Understanding Python UUIDs: A Junior Engineer's Guide

When I first encountered UUIDs in a codebase, I saw uuid.uuid4() everywhere and didn't think much of it. It makes unique IDs. Simple, right? Then I discovered there are four different UUID functions, some leak your MAC address, and picking the wrong one can cause real problems. Here's everything I've learned.

What's a UUID?

A UUID (Universally Unique Identifier) is a 128-bit value that looks like this:

550e8400-e29b-41d4-a716-446655440000

The magic: you can generate one anywhere—your laptop, a server in Tokyo, a container in AWS—and it'll be unique. No central authority needed. No "get the next ID from the database" round trip.

The Four UUID Versions (and When to Use Each)

Python's uuid module gives you four functions. Here's what actually matters:

import uuid
 
# UUID v1: Time + MAC address
uuid.uuid1()
 
# UUID v3: MD5 hash of namespace + name
uuid.uuid3(uuid.NAMESPACE_DNS, 'example.com')
 
# UUID v4: Pure random
uuid.uuid4()
 
# UUID v5: SHA-1 hash of namespace + name
uuid.uuid5(uuid.NAMESPACE_DNS, 'example.com')

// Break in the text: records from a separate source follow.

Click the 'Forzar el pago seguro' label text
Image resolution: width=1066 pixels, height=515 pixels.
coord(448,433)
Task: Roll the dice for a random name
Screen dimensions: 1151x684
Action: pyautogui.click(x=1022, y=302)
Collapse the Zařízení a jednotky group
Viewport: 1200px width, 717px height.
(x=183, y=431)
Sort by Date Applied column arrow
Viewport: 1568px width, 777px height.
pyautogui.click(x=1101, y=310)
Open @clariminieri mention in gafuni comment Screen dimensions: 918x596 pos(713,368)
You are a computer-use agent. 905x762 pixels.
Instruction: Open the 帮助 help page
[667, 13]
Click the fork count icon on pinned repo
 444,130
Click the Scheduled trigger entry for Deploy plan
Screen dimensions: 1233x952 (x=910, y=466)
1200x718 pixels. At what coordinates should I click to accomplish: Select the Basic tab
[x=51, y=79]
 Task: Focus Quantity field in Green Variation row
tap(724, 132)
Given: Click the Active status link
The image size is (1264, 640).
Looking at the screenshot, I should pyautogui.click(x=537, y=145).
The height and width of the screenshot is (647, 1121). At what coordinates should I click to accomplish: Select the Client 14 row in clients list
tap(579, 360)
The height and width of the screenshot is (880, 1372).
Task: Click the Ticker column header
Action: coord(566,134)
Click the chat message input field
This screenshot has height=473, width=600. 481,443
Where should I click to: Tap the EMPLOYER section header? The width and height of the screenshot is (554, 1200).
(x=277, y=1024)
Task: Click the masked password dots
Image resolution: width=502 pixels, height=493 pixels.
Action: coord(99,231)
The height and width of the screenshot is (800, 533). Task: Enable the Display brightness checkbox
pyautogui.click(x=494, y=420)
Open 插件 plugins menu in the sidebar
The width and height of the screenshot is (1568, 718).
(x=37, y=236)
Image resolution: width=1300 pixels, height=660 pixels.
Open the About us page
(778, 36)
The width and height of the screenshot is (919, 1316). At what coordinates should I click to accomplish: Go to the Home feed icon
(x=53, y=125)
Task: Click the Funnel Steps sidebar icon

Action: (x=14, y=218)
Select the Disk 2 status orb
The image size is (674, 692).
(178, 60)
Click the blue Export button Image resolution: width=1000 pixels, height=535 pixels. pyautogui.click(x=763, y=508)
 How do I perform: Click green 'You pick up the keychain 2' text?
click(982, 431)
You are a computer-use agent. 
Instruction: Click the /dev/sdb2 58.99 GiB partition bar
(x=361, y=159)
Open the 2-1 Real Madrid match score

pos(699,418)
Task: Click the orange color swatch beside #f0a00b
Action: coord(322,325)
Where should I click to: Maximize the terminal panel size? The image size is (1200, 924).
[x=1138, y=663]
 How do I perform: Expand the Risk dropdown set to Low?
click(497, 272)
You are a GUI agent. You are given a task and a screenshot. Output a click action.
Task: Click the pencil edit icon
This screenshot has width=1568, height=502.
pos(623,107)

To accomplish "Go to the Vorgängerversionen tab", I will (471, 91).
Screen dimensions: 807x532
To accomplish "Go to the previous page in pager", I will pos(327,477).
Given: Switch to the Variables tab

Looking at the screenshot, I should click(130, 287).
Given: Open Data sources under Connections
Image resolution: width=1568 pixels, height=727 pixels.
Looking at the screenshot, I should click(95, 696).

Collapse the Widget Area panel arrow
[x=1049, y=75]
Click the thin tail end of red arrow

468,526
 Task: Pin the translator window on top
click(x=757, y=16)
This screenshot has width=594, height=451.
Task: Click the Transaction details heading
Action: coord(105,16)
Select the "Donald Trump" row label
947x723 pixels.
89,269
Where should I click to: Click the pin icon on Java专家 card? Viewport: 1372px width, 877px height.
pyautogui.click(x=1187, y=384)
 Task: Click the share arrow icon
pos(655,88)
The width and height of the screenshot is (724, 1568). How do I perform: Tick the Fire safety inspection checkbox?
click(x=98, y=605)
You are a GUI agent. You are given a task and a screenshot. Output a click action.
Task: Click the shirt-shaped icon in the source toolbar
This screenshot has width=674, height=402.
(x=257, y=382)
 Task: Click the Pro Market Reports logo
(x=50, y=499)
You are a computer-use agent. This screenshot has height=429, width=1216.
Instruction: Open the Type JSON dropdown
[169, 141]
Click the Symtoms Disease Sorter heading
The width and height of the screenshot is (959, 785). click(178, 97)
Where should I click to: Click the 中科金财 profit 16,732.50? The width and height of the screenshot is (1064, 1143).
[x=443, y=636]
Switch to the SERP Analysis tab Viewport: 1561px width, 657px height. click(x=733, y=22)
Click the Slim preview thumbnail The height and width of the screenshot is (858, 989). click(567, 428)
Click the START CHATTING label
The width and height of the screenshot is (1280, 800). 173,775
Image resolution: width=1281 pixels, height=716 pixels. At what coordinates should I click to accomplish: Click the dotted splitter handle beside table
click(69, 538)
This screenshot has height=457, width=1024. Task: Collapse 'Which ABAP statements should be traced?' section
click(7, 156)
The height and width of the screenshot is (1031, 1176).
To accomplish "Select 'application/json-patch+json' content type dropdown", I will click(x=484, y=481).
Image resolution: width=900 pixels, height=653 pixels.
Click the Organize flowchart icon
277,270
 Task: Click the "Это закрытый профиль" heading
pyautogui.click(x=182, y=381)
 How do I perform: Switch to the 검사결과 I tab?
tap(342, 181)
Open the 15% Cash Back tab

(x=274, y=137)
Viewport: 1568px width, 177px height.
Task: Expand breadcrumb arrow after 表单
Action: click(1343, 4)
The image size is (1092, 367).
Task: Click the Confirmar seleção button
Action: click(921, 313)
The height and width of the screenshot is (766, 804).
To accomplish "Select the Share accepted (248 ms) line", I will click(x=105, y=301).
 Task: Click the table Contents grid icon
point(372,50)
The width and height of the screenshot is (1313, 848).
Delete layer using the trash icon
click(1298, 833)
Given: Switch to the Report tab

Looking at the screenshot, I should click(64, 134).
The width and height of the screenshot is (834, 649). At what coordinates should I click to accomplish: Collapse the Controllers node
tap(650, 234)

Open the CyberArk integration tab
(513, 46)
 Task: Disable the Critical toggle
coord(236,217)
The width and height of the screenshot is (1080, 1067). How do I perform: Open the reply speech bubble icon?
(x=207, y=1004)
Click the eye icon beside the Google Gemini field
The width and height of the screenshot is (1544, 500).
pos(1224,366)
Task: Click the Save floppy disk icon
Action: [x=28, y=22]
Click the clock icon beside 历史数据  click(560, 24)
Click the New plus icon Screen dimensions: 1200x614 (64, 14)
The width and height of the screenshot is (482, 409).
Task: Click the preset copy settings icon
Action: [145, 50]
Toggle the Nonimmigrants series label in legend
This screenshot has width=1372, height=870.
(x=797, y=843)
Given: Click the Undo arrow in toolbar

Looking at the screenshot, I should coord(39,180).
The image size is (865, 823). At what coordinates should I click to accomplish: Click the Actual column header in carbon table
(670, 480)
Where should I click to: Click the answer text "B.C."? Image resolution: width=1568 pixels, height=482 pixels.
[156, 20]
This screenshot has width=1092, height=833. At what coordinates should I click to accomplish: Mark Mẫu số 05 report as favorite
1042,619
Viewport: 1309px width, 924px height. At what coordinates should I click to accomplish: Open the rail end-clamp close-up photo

uuid4: Your Default Choice

import uuid
 
user_id = uuid.uuid4()
print(user_id)  # 7f8d4e2a-9b3c-4f1d-a8e7-2c5f9d3b1a4e

This generates a random UUID. No patterns, no information leakage, no coordination needed. Use this unless you have a specific reason not to.

I use uuid4() for:

Database primary keys
Session tokens
API resource IDs
Anything that needs to be unique

uuid5: When You Need Determinism

Sometimes you need the same UUID for the same input. That's uuid5:

import uuid
 
# Same input = same output, every time
id1 = uuid.uuid5(uuid.NAMESPACE_DNS, 'user@example.com')
id2 = uuid.uuid5(uuid.NAMESPACE_DNS, 'user@example.com')
 
print(id1 == id2)  # True
 
# Different input = different output
id3 = uuid.uuid5(uuid.NAMESPACE_DNS, 'other@example.com')
print(id1 == id3)  # False

This is useful for:

Idempotent imports (import the same data twice, get the same ID)
Generating child IDs from parent IDs
Content-addressed storage

import uuid
 
# Create your own namespace for your app
MY_APP_NS = uuid.uuid5(uuid.NAMESPACE_DNS, 'myapp.example.com')
 
def user_id_from_email(email: str) -> uuid.UUID:
    """Deterministic user ID from email."""
    return uuid.uuid5(MY_APP_NS, email)
 
# Always the same for the same email
print(user_id_from_email('alice@example.com'))

uuid1: The Dangerous One

import uuid
 
u = uuid.uuid1()
print(hex(u.node))  # 0x1a2b3c4d5e6f  ← Your MAC address!
print(u.time)       # Timestamp of creation

uuid1 leaks your machine's MAC address and creation time. This is a real privacy and security concern:

Attackers can fingerprint your hardware
They can see when records were created
They can correlate activity across your system

I avoid uuid1 unless I'm in a closed internal system where:

Sorting by creation time matters
Privacy isn't a concern
I need to trace when/where something was created

uuid3: Legacy, Avoid It

uuid3 is like uuid5 but uses MD5 instead of SHA-1. MD5 has known weaknesses. Use uuid5 instead. The only reason to use uuid3 is backwards compatibility with an existing system.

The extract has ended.